Kerby wasn’t super-enthusiastic about the role assigned to him. He kept trying to hang back, and Demetria kept pushing him forward. Again, I figured we were going to need the kid to step up when Kerby flubbed it, so I jerked my head around to check his position.
He’d stopped walking.
“Hey,” I said. “Come on. Help us out here.”
“I can’t help him.”
I thought he meant Kerby. Who else? But Zacky had seen the old man. Thinking back, it’s possible he might have seen him from the window of Hannah’s brother’s apartment. That kid had weird eyes. And weirder shit going on behind those eyes. From five floors up, had he really seen the old man crouching on what was not concrete anymore, but dirt? It took me a damn long time to realize the courtyard had changed. I don’t think Kerby and Hannah ever did notice. Had he seen that the old guy was holding something in his hands, hunched over it like a little kid trying to protect his most favoritest toy from being snatched away?
Maybe he had.
“I’m sorry,” he said.
“Kid,” I said. “Zack, Zacky, whatever your name is, get your ass over here.”

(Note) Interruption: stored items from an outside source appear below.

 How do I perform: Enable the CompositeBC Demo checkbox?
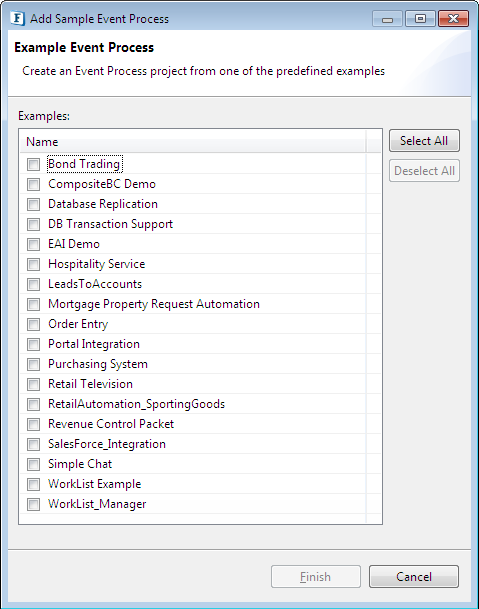point(33,184)
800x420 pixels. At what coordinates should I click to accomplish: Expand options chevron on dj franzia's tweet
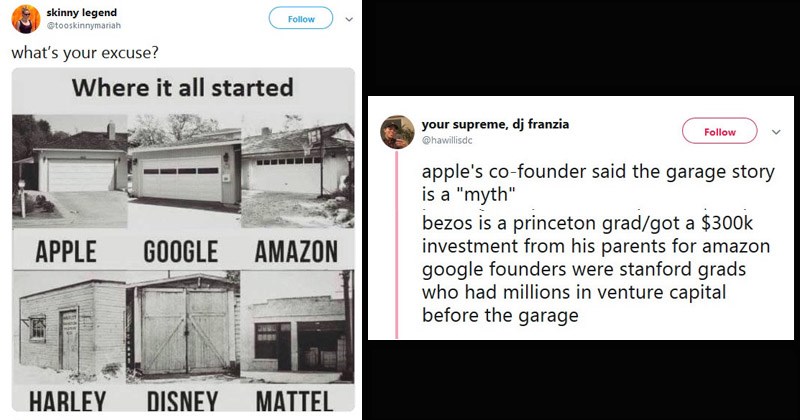pos(776,131)
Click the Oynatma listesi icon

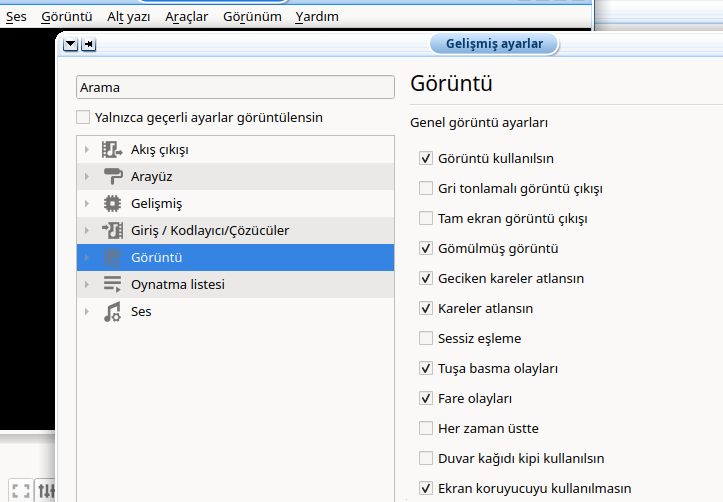(x=112, y=285)
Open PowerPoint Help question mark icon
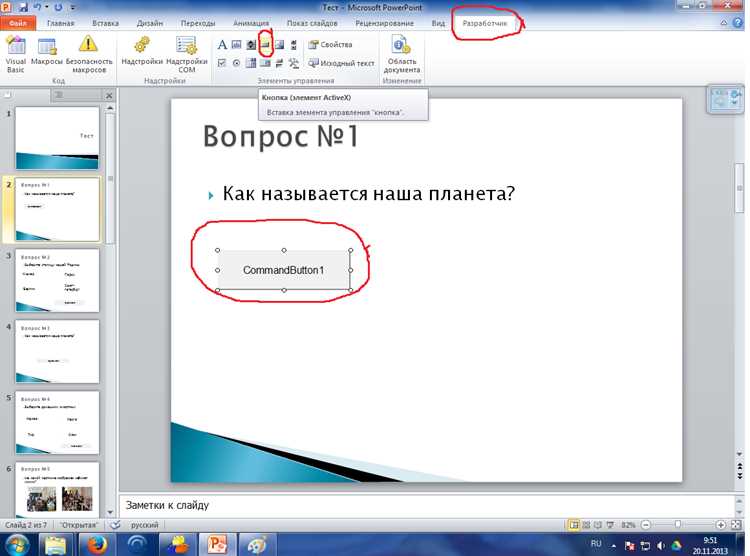Image resolution: width=750 pixels, height=556 pixels. click(x=738, y=22)
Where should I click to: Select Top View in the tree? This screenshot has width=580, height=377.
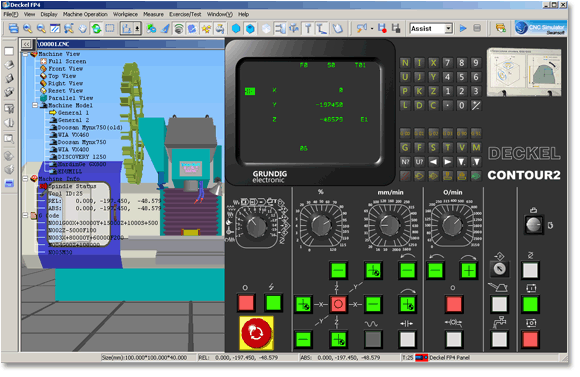pos(62,76)
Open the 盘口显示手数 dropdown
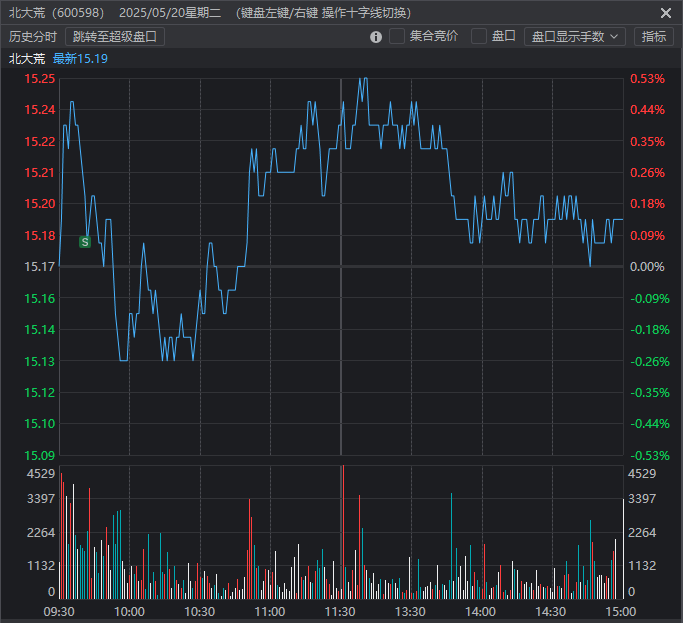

Hannah was sort of jumping up and down, like she was trying to shake ants off her legs. Demetria shoved Kerby again, and he took a step, but then stopped. Demetria stopped, too. They’d caught sight of the old man. I hadn’t, yet. I was too busy being pissed off at the kid.
“I’m sorry,” he said again. He sounded utterly miserable. Not that I gave a shit at that point. I just wanted to grab Hannah and the car keys and get the hell out of there. “I can’t…I can’t do it. It hurts too much.”
And then he was gone, out of the courtyard and away, and I only ever spoke to him one time after that, when he said that the cats had been real. By then, I didn’t blame him for running.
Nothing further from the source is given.